Sin embargo, el ego ha cometido un error. Los límites son necesarios en el nivel más básico del ser, pero en cuanto una persona establece un vínculo psicológico con ellos, pierde la libertad. La puerta que evita la entrada de Dios también impide la salida del ser. La palabra «prisión» aparece 143 veces en la Biblia, y todas ellas en su sentido literal. Más de la mitad de estas referencias figuran en el Nuevo Testamento. Cuando Jesús viene a compartir esta experiencia, la transforma. Sufre encarcelamiento físico solo para ascender al cielo. Se libera de la tumba para trascender la muerte. Por tanto, cuando enseña a sus discípulos que la verdad les hará libres, entran en juego varios niveles de significación. Les dice que quedarán libres de la persecución política, de la intolerancia religiosa, de las limitaciones físicas y finalmente de la propia muerte.

La libertad lo aglutina todo; al liberarte de la ilusión de que vives encerrado tras unas paredes, te transporta ante la presencia de Dios. El ego no puede triunfar en su proyecto de dejar la realidad fuera y solo permitir la entrada a una fracción de la experiencia. Los límites son ficciones, convienen a los propósitos del ego, pero en última instancia son irreales. En mitad del viaje comprendemos que podemos ser todo lo libres que queramos, sin limitaciones. Es algo tan radical que solo tomaremos conciencia de ello de manera gradual. En cierta ocasión preguntaron a un famoso gurú si la iluminación puede alcanzarse rápidamente. El gurú contesto: «Puede ocurrir en treinta días, pero necesitarás que treinta hombres te sujeten».

Es imposible determinar si estamos en el camino espiritual o cuán lejos hemos llegado.
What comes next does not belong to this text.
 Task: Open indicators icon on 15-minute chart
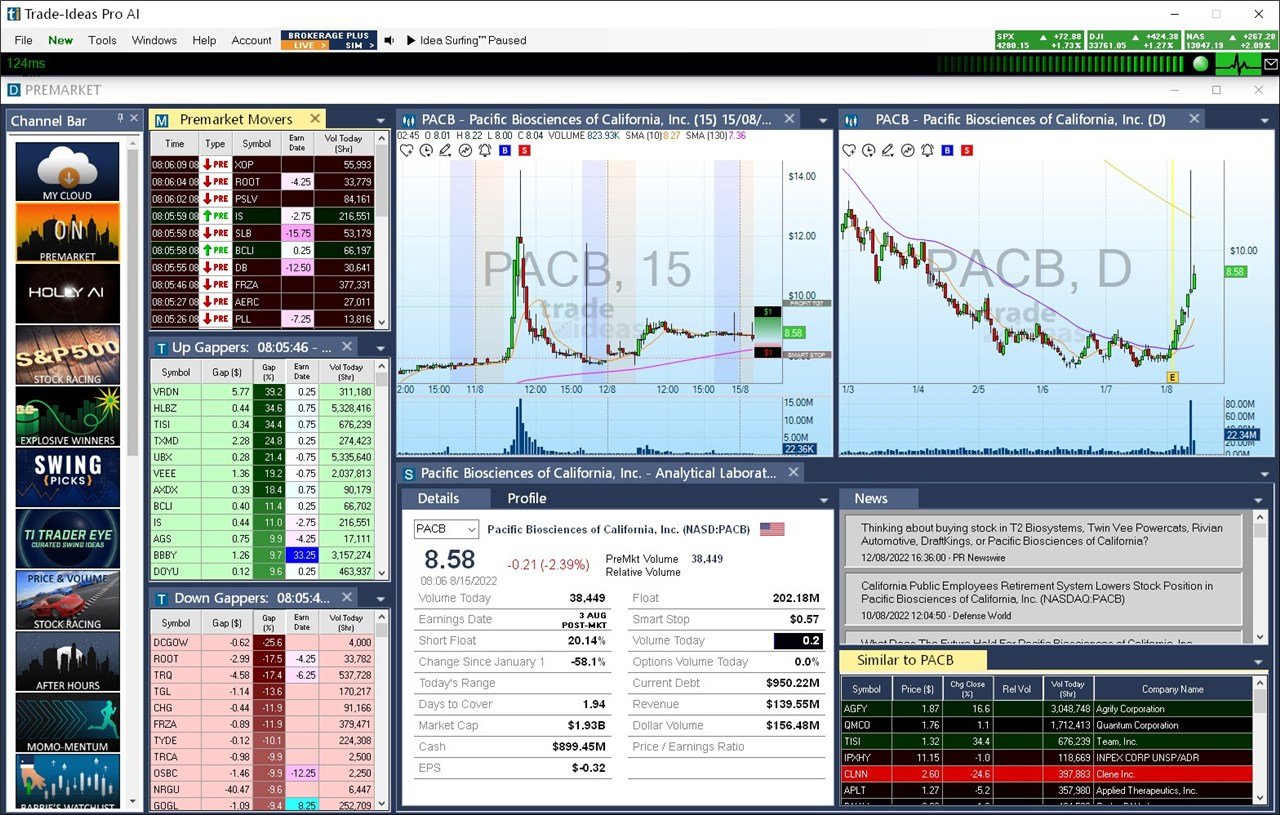[x=464, y=151]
Pero el progreso siempre viene marcado por la transformación. El camino no consiste en sentirse mejor. No se trata de que te conozcas a ti mismo, pongas fin al sufrimiento, encuentres la paz o sanes tus heridas más profundas. Consiste en una transformación tan profunda que sustituye la ilusión por la realidad. Jesús sobrevive hoy como fuerza del mundo porque encarna la verdad absoluta. Mientras nos dirigimos hacia la conciencia de Dios, nuestra transformación no puede detenerse a mitad de camino; no podemos conformarnos con una vida mejor o incluso con la mejor de las vidas, con un destello de Dios o incluso con Dios como compañero diario. El estado de conciencia de Dios representa un salto en el desarrollo de la humanidad que tú y yo debemos estar preparados para dar personalmente. La mitad del camino nos lleva hasta el lugar desde el que debemos saltar. El final del viaje no se parecerá en nada al mundo desde el que saltamos.